Raskin is a Fellow of the American Academy of Microbiology (AAM) and the Water Environment Federation (WEF).  In 2006, she won the Walter  L. Huber  Civil  Engineering  Research  Prize from the American Society of Civil Engineers, in 2007, she won the Frontier Award in Research from the Association of Environmental Engineering and Science Professors, and in 2016, she won the ISME/IWA Biocluster Award. In 2021, Raskin was elected a member of the National Academy of Engineering for, "application of genetic tools to improve anaerobic biological water treatment."

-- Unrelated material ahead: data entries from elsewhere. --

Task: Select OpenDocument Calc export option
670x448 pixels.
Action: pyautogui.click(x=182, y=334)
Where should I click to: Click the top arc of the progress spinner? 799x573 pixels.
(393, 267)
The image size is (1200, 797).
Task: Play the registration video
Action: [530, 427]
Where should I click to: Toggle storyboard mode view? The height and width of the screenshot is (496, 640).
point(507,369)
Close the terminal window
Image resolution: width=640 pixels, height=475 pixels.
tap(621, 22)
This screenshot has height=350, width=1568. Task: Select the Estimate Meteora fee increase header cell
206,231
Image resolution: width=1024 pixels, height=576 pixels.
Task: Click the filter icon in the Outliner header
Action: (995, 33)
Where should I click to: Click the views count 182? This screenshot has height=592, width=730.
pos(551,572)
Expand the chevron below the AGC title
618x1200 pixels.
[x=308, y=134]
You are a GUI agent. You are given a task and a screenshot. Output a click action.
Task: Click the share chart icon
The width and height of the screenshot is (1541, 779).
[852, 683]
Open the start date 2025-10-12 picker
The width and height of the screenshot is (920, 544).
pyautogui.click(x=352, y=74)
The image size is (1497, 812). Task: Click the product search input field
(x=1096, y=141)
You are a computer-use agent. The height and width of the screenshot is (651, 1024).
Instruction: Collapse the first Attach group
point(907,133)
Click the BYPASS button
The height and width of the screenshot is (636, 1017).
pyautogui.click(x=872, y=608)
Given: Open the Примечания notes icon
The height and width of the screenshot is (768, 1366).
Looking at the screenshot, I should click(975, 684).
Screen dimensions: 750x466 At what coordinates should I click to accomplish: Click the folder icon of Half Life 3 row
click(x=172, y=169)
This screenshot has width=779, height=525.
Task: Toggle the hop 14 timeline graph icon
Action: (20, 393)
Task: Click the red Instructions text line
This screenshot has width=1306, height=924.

Raskin has advocated for changes in the operation of drinking water treatment facilities to encourage the growth of potentially beneficial microorganisms.  In the wake of the Flint water crisis, she responded to allegations by Marc Edwards that researchers at the University of Michigan declined to collaborate on joint research of the problem.

References

External links 
Google Scholar

Environmental engineers
Living people
University of Michigan faculty
University of Illinois faculty
KU Leuven alumni
University of Illinois alumni
Year of birth missing (living people)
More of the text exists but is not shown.